We derived these results using the comparison region immediately outside our search aperture that we called Annulus I in Section 3.2.2. As we discussed in that section, this may yield a very slight overestimation of the background, according to our tests in simulations. To quantify the potential size of this residual systematic error, we also compute our results using Annulus II (which simulations suggest is likely to yield a very slight underestimate of the background). We take the difference between these two results to be an estimate for the maximum remaining systematic error in our primary results; we report this in the final column of Table 1.

The isotropic background correction yields counts of MC-like dwarf galaxies correlated with the host within a cylinder around the host with radius Rsat and effective half-length of roughly the correlation length of unbiased mass tracers. For Ncor = 0, 1, and 2, we find probabilities (64.6 ± 1.5)%, (22.8 ± 1.8)%, and (9.7 ± 1.5)%, respectively. These numbers have also had the systematic correction for photo-z loss applied; the measured numbers and the corrections are tabulated in Table 2 and plotted in the right-hand panel of Figure 7 (thick orange curve and open data points), along with the composite and background PDFs. As discussed in Section 3.2.1, this result is the most directly comparable to satellite counts measured in redshift space, if interlopers have not been accounted for, so we present it here for comparison to our results in Section 2.4.

In Section 4.2.2, we developed a further systematic correction to allow us to remove the effects of correlated line-of-sight structures from this result. We compute this correction for the results of the isotropic background subtraction, and we give the results in the final column of Table 2. We also plot the corrected probabilities in the right panel of Figure 7 (solid orange points) and compare to the results of our annular background correction (green points). The good agreement between these two approaches gives us confidence that our methods are robust. We note that a similar systematic boost correction could also be usefully applied to any future spectroscopic satellite searches to account for correlated interlopers.

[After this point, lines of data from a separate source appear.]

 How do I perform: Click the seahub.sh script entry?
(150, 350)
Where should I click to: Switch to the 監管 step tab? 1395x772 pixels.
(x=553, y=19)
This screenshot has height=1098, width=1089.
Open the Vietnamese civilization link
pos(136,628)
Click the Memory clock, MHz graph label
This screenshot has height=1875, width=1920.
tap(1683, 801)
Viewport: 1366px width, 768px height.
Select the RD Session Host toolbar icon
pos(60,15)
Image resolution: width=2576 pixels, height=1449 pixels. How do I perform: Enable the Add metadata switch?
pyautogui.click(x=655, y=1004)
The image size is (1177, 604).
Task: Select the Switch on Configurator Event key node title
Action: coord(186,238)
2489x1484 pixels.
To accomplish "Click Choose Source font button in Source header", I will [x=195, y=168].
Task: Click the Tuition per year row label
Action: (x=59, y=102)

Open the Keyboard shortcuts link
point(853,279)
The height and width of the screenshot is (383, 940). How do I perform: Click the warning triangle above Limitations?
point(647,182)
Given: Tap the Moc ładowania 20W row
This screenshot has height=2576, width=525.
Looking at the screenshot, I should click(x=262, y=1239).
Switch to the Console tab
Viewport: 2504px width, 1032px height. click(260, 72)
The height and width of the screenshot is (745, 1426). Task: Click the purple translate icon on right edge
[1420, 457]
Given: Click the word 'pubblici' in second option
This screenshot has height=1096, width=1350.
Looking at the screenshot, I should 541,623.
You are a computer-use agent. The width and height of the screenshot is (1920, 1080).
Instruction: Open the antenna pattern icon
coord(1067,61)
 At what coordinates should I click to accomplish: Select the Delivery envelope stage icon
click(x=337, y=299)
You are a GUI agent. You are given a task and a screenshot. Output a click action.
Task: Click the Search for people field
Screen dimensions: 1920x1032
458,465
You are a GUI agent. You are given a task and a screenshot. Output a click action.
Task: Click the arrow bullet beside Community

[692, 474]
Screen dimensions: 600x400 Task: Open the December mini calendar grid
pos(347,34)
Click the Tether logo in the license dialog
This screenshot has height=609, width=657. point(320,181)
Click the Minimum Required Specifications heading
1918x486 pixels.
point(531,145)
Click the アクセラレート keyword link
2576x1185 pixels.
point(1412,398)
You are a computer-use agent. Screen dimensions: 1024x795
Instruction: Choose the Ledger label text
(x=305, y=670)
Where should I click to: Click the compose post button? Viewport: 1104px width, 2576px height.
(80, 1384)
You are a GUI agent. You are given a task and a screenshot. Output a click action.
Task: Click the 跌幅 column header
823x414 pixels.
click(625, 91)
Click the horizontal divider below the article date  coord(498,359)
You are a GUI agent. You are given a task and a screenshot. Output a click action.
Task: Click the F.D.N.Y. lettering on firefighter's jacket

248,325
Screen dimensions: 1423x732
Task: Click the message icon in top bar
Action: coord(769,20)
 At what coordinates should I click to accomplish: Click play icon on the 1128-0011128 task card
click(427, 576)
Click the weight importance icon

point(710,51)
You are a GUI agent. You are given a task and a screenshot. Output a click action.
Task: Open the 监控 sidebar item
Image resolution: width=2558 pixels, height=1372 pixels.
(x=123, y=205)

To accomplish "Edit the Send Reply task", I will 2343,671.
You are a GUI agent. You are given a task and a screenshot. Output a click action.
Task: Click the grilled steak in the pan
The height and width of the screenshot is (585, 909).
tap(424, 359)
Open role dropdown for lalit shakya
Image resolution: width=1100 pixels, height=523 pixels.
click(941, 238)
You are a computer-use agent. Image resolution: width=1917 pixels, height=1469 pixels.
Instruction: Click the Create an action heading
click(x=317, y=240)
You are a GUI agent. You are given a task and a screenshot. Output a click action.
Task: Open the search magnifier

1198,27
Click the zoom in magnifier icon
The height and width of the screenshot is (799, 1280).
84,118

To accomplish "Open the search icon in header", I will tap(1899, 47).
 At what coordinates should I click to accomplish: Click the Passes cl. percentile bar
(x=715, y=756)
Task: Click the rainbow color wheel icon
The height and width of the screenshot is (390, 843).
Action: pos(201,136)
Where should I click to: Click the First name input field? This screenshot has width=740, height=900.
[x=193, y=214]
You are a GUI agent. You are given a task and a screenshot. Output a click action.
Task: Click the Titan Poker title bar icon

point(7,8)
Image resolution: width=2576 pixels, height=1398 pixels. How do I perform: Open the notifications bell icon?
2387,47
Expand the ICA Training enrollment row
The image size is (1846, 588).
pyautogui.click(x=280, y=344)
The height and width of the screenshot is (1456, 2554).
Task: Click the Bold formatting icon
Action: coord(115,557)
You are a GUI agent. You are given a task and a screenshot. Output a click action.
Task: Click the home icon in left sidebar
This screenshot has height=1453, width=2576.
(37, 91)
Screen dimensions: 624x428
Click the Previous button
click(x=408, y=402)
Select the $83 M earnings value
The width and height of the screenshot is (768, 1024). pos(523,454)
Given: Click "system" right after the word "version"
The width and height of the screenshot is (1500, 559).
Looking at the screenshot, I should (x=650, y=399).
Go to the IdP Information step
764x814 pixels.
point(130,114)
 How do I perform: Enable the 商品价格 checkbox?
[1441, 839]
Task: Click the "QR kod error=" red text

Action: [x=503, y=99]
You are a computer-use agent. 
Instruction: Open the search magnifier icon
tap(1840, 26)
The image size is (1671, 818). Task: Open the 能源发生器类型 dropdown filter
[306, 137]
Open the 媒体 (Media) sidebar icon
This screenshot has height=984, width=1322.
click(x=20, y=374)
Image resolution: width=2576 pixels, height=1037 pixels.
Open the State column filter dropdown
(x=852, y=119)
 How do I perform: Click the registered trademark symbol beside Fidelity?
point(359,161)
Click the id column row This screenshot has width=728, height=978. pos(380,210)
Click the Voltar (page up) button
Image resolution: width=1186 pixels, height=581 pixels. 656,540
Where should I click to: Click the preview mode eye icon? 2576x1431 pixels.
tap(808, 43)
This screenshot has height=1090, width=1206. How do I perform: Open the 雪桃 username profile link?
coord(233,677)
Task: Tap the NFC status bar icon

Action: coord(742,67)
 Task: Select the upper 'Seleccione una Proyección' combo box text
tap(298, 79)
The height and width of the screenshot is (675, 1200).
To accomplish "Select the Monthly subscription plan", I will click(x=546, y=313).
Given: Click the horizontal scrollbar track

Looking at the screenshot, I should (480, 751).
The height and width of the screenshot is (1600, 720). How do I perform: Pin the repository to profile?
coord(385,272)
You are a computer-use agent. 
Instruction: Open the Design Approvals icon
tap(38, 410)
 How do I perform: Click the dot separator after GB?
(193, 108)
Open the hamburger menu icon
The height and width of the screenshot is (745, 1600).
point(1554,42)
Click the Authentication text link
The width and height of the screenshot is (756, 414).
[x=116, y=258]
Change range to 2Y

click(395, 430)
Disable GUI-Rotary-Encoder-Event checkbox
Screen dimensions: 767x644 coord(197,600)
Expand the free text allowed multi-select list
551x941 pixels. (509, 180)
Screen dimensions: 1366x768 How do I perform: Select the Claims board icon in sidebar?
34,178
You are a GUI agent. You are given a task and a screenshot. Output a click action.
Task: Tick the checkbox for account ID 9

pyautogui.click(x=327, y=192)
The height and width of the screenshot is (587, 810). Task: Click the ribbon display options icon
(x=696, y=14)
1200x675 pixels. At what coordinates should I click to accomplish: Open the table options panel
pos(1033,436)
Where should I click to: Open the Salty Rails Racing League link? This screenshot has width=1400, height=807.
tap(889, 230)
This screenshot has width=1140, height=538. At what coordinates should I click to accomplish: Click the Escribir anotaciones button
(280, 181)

Our results compare favorably with data from recent high-resolution numerical N-body simulations, such as the Millennium-2 simulation (Boylan-Kolchin et al. 2010) and the Bolshoi simulation. The latter agreement will be discussed in more detail in a companion paper to this one (Busha et al. 2011b). It is also worth mentioning that none of our measurements of p(Nsat) is consistent with a Poisson distribution with an expectation value of 〈N〉 = 0.3. A detailed discussion of this can be found in the companion paper (Busha et al. 2011b).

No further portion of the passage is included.